### What you should do:
Print the lines from the line containing "600x770 pixels. At" through the end of the records, reproducing them verbatim.

+++ Extracted entries

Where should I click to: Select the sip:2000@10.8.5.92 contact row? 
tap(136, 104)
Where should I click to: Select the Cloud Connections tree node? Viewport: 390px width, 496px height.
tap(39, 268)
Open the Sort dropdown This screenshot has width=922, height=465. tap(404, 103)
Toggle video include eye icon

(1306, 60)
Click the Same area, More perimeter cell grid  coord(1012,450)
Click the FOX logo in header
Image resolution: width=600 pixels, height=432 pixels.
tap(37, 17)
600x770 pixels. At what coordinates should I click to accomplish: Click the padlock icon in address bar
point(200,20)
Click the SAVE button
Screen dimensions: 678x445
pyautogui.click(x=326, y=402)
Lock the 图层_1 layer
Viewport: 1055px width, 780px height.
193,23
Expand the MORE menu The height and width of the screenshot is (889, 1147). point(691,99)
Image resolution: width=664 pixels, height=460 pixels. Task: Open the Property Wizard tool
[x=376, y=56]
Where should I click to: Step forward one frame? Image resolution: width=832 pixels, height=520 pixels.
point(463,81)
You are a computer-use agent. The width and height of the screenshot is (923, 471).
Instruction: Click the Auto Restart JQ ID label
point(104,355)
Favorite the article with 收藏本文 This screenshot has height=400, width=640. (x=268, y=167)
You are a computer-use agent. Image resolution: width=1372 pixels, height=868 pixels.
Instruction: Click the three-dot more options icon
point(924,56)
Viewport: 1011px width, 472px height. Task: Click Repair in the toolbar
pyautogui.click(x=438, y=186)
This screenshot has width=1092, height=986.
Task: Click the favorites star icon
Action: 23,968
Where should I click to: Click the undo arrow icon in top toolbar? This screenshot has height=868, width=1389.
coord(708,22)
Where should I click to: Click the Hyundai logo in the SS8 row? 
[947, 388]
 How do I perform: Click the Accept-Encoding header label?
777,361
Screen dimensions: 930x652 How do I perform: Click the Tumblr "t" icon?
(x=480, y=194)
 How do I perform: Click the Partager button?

++++++

### Full answer:
600x770 pixels. At what coordinates should I click to accomplish: Click the padlock icon in address bar
point(200,20)
Click the SAVE button
Screen dimensions: 678x445
pyautogui.click(x=326, y=402)
Lock the 图层_1 layer
Viewport: 1055px width, 780px height.
193,23
Expand the MORE menu The height and width of the screenshot is (889, 1147). point(691,99)
Image resolution: width=664 pixels, height=460 pixels. Task: Open the Property Wizard tool
[x=376, y=56]
Where should I click to: Step forward one frame? Image resolution: width=832 pixels, height=520 pixels.
point(463,81)
You are a computer-use agent. The width and height of the screenshot is (923, 471).
Instruction: Click the Auto Restart JQ ID label
point(104,355)
Favorite the article with 收藏本文 This screenshot has height=400, width=640. (x=268, y=167)
You are a computer-use agent. Image resolution: width=1372 pixels, height=868 pixels.
Instruction: Click the three-dot more options icon
point(924,56)
Viewport: 1011px width, 472px height. Task: Click Repair in the toolbar
pyautogui.click(x=438, y=186)
This screenshot has width=1092, height=986.
Task: Click the favorites star icon
Action: 23,968
Where should I click to: Click the undo arrow icon in top toolbar? This screenshot has height=868, width=1389.
coord(708,22)
Where should I click to: Click the Hyundai logo in the SS8 row? 
[947, 388]
 How do I perform: Click the Accept-Encoding header label?
777,361
Screen dimensions: 930x652 How do I perform: Click the Tumblr "t" icon?
(x=480, y=194)
 How do I perform: Click the Partager button?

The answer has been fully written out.